ATTENTION - Ajoute nouvelles déclarations de la Commission ///
BRUXELLES (AFX) - La Commission européenne a mis en demeure
jeudi les autorités italiennes de lui fournir des informations sur la
contamination de lots de mozzarella pour 17H0O GMT ce jour, sinon la mozzarella
pourrait être frappée d'embargo, selon une porte-parole.
"Nous attendons 18H00 (17H00 GMT) et si nous n'avons pas de réponse, la
Commission envisagera des mesures de sauvegarde", a expliqué cette porte-parole.
Parmi ces mesures figure la possibilité d'un embargo, a-t-elle indiqué, sans
préciser exactement quelles sortes de mozzarella seraient alors touchées.
"Les autorités italiennes ont envoyé des informations mercredi, mais elles
n'étaient pas complètes. Une lettre très ferme leur a été adressée mercredi soir
pour leur demander de les compléter et ceci pour jeudi 18H00", a précisé la
porte-parole.
"Nous avons commencé à recevoir des informations jeudi. Mais nous attendons
d'avoir des informations complètes.
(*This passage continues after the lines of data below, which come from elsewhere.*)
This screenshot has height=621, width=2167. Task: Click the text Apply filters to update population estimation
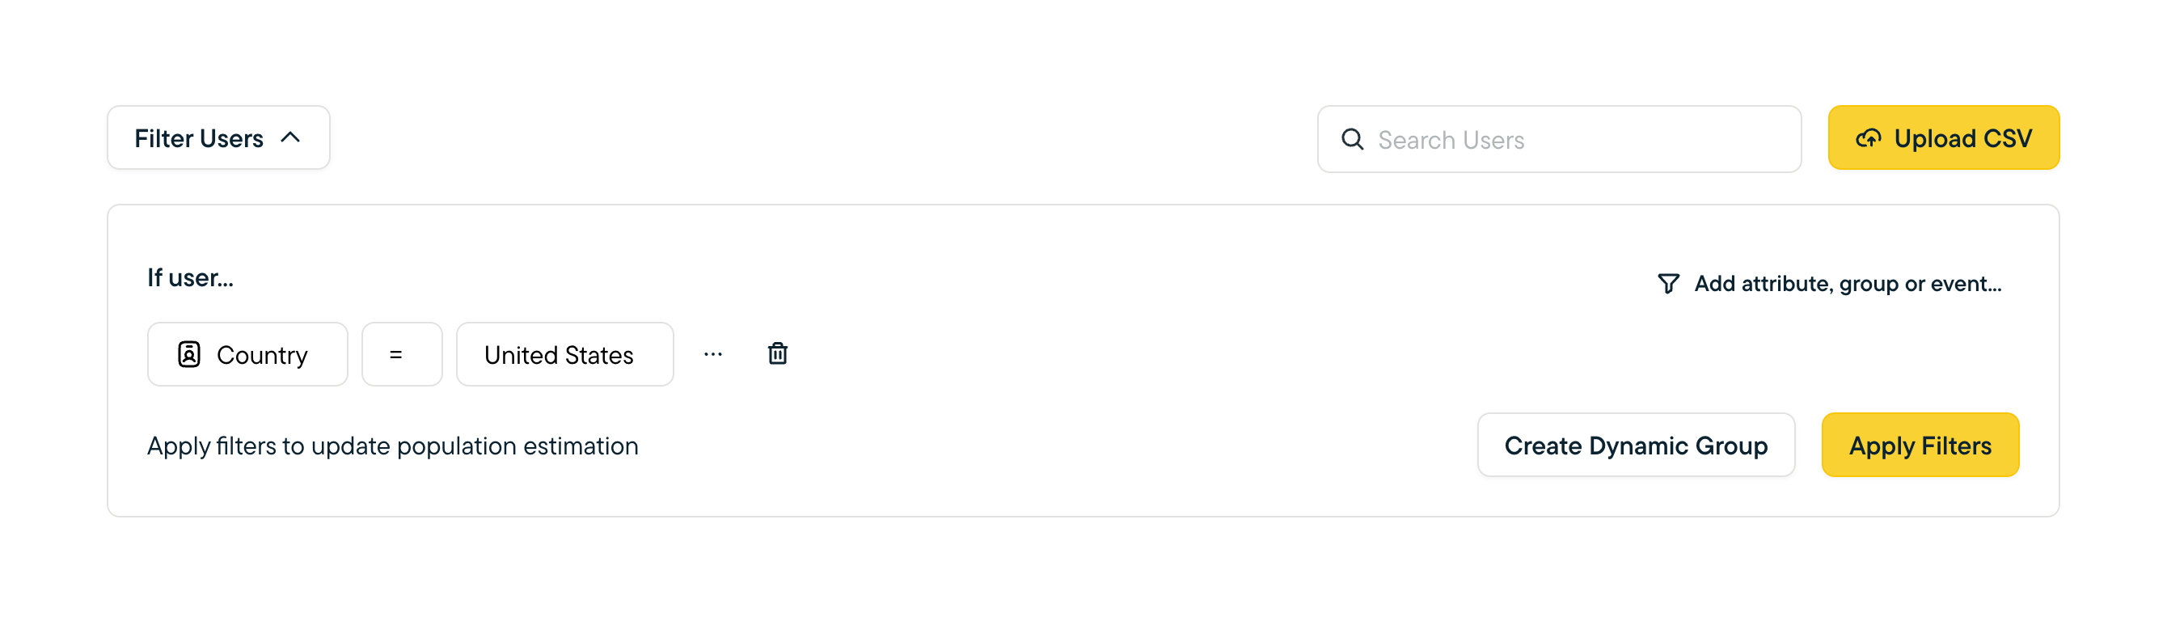pos(392,445)
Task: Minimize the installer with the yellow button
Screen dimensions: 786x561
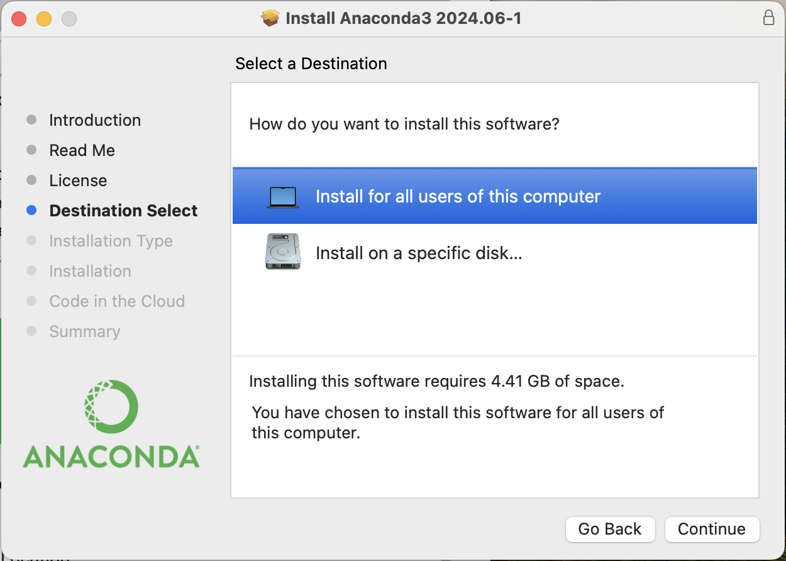Action: coord(44,19)
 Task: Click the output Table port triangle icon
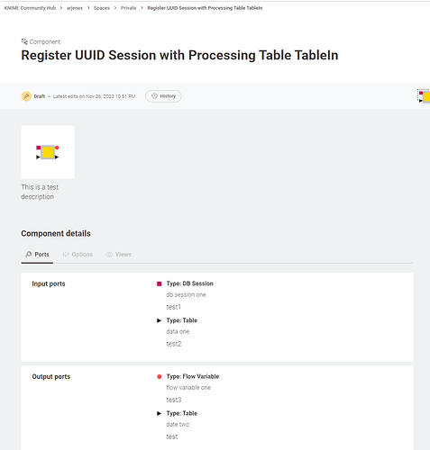[x=160, y=414]
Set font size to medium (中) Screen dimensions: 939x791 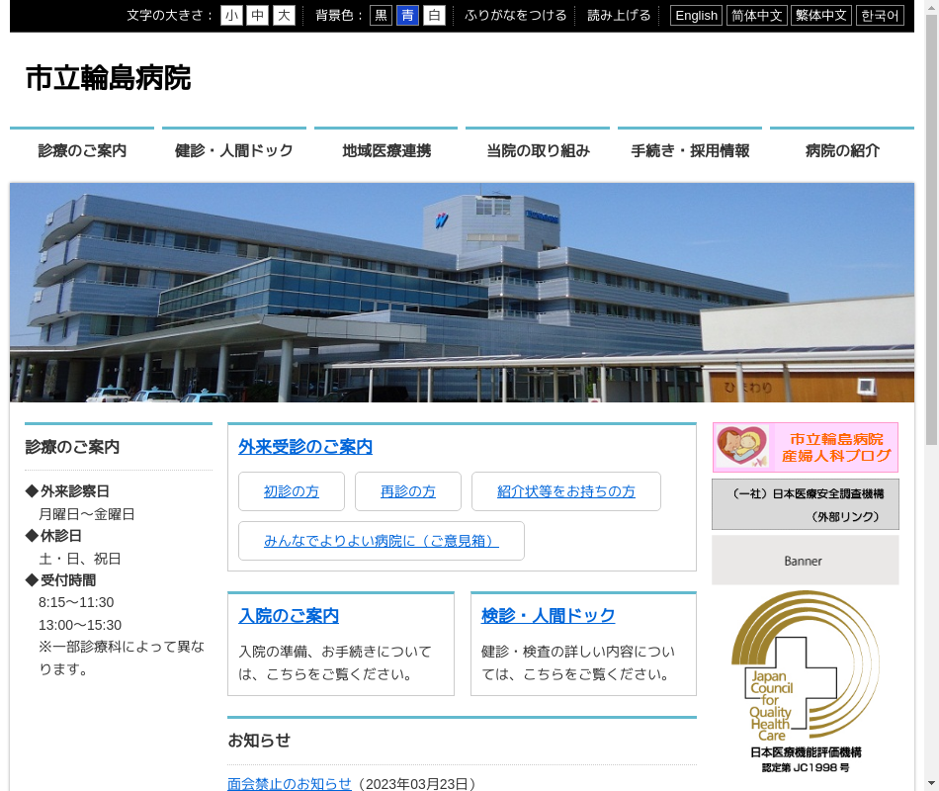(x=257, y=15)
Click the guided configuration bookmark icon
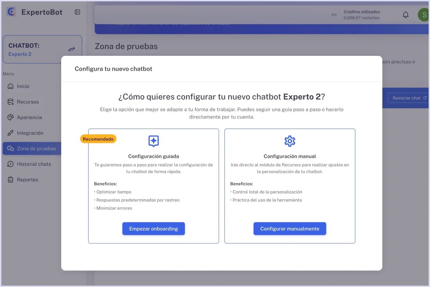The height and width of the screenshot is (287, 430). 153,141
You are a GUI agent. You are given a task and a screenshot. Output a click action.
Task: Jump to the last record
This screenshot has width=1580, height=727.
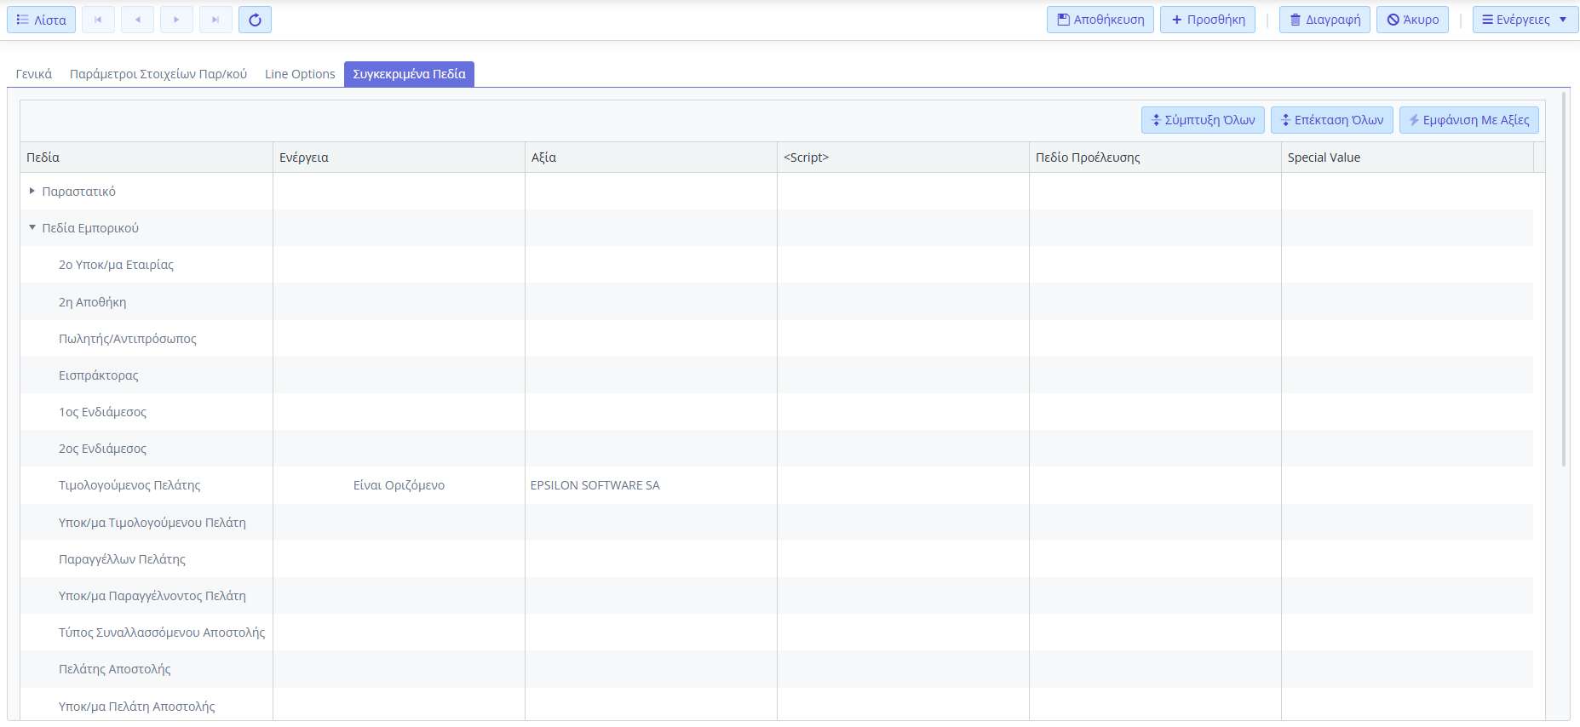215,20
A 18H00, qui est l'heure limite, si nous
n'avons pas un dossier complet, nous verrons ce qu'il sera nécessaire de faire",
a-t-elle affirmé.
Les mesures envisagées vont d'un "retrait des produits commercialisés" à
"l'interdiction complète des produits venant de la région concernée, la
Campanie", a-t-elle précisé. "Mais nous n'en sommes pas là. L'information est en
train d'arriver", a-t-elle souligné.
Le ministère de la santé italien a assuré jeudi en fin de matinée avoir
envoyé toutes les informations réclamées.
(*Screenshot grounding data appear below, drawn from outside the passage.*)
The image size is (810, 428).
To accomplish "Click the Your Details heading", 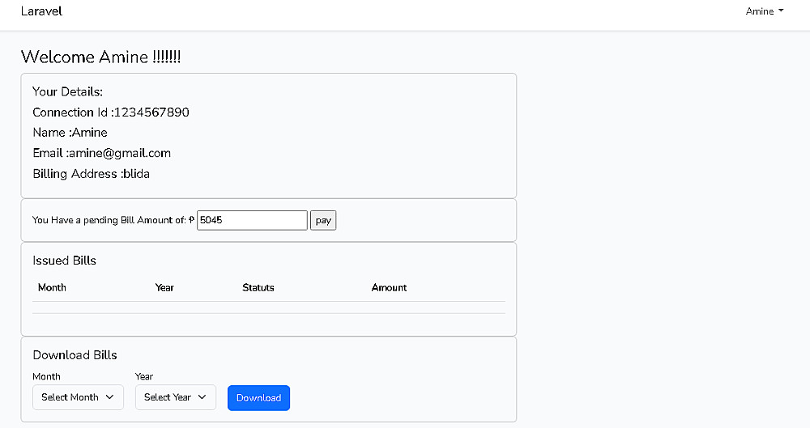I will coord(68,91).

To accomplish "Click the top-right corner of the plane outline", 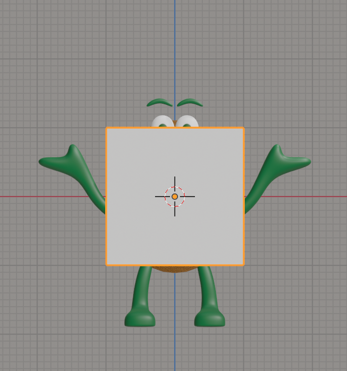I will [x=243, y=128].
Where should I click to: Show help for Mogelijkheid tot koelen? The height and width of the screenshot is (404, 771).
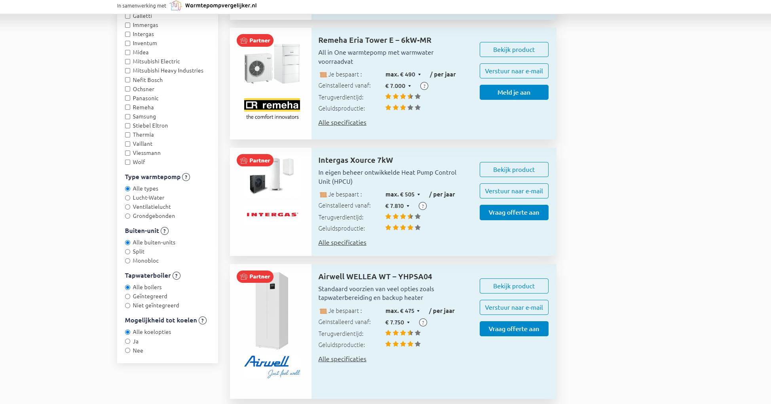point(203,320)
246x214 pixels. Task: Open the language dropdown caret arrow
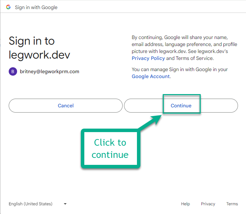[x=65, y=204]
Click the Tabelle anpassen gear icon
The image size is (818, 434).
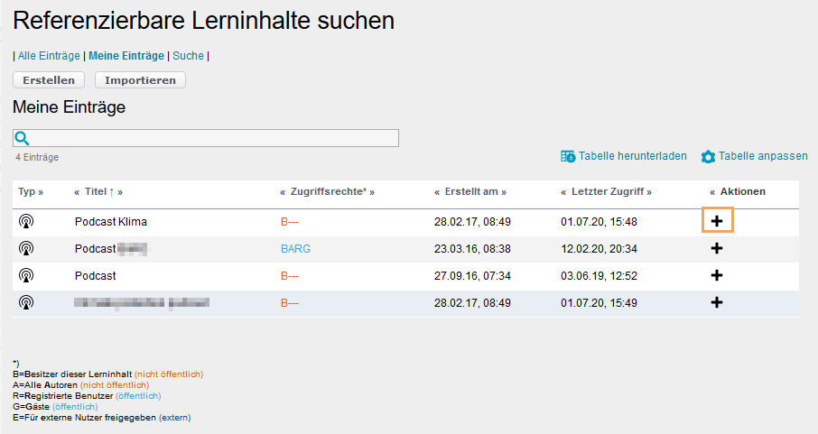[x=709, y=156]
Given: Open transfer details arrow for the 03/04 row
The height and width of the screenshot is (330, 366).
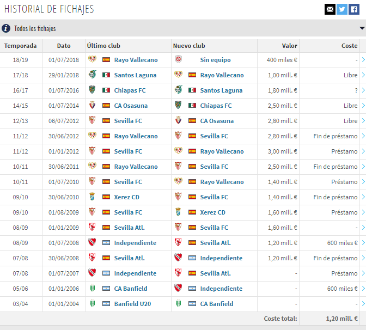Looking at the screenshot, I should tap(363, 304).
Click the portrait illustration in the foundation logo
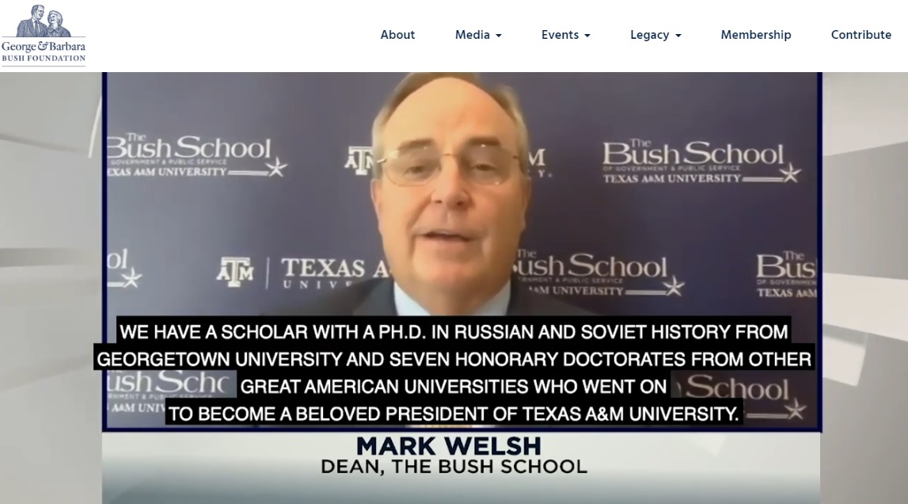The width and height of the screenshot is (908, 504). pyautogui.click(x=44, y=21)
Selon les informations communiquées par les autorités italiennes, "la
contamination concerne quatre exploitations et 23 centres de produits laitiers,
où ont été décelés des taux de dioxine un peu plus élevés que les taux permis
par la législation européenne, mais pas excessifs", a indiqué la porte-parole de
la Commission.
"Les produits contaminés semblent avoir été commercialisés sur le seul
marché local et il n'auraient pas été envoyés dans des pays de l'Union
européenne ni dans des pays tiers", a-t-elle ajouté, citant les informations
fournies par Rome.
"Nous parlons de la Campanie (la région de Naples), pas de toute l'Italie et
de mozzarella au lait de bufflonnes", a-t-elle insisté.
"La Commission demande le retrait immédiat des produits contaminés du
marché, la communication des noms des élevages de bufflonnes mis sous séquestre,
la liste des produits contaminés, des informations sur les mesures de contrôle
mises en oeuvre et des garanties sur les mesures de prévention", a-t-elle
ajouté.
La Corée du Sud et le Japon ont déjà imposé un embargo temporaire de la
mozzarella de lait de bufflonne dans l'attente d'informations.
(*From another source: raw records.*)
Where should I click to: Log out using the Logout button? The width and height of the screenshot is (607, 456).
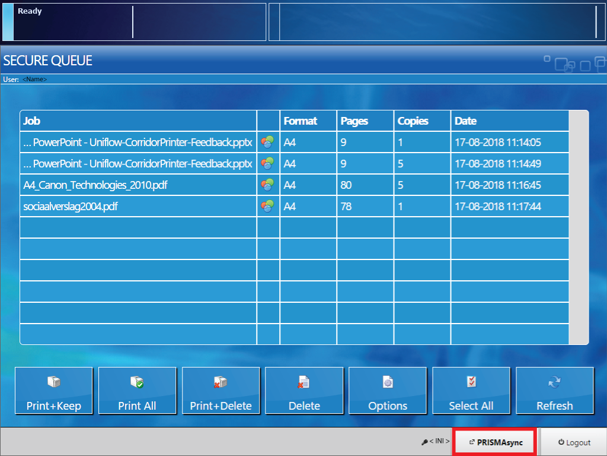(x=574, y=442)
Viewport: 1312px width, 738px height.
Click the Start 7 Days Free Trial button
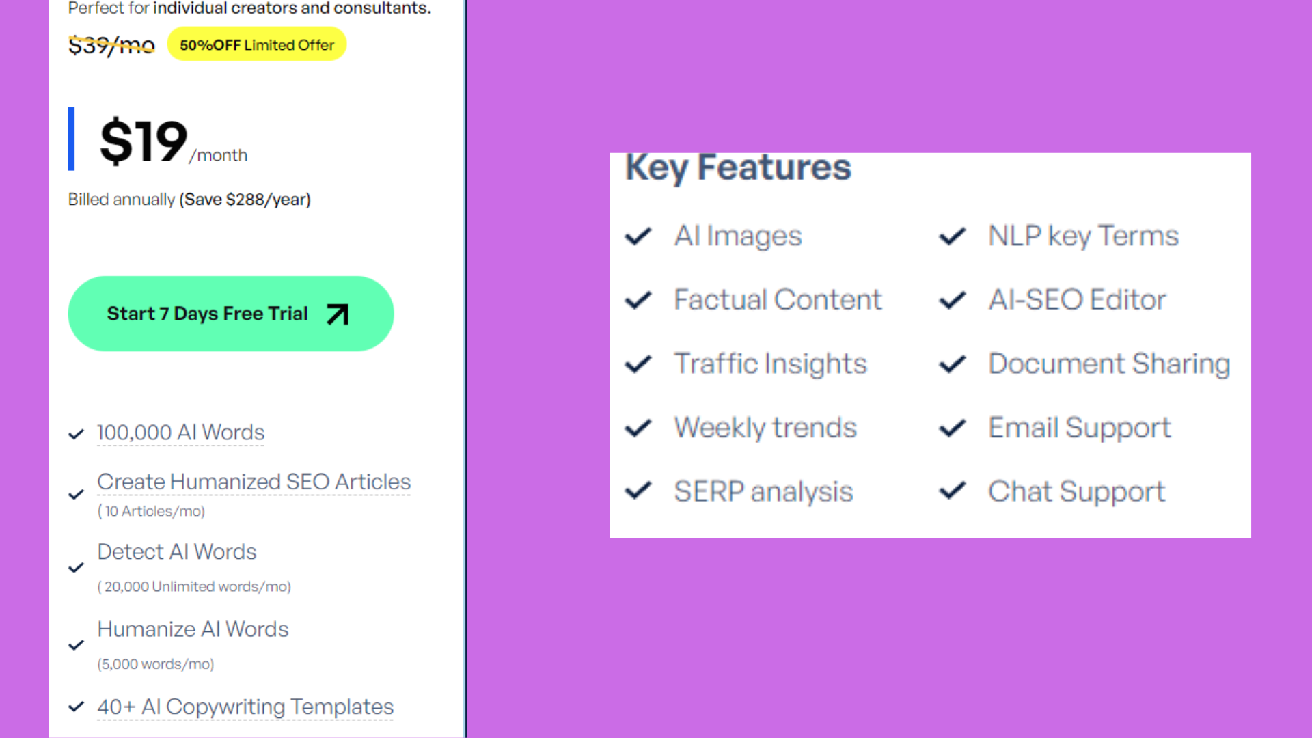[x=231, y=314]
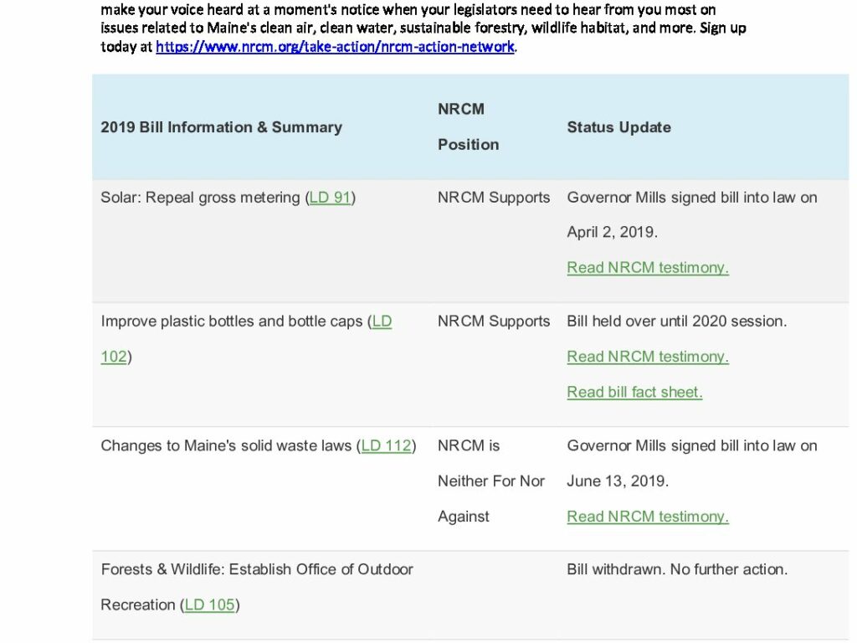Click the "June 13, 2019" date text
This screenshot has width=857, height=643.
pyautogui.click(x=618, y=481)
Le ministre italien de l'Agriculture, Paolo De Castro, a réfuté mercredi
tout lien entre les cas de mozzarella à la dioxine et la crise récurrente des
déchets à Naples et en Campanie, qui dure depuis 14 ans en raison de la mauvaise
gestion du traitement des ordures.
Cette gestion est un autre sujet de contentieux avec la Commission
européenne, qui a mis en demeure l'Italie de respecter la législation européenne
sous peine de sanctions.
L'Italie produit 33.000 tonnes de mozzarella par an et compte quelque
250.000 bufflonnes produisant du lait destiné à la mozzarella, fabriquée à 80%
en Campanie, la région la plus pauvre d'Italie selon les données d'Eurostat.
Quelque 16% de la production totale de mozzarella au lait de bufflonne sont
exportés.
Selon l'Organisme pour la protection de la mozzarella de lait de bufflonne
labellisée "Dop", l'équivalent de l'appellation d'origine contrôlée française,
les ventes de mozzarella seraient déjà en baisse de "30 à 35%" en Italie.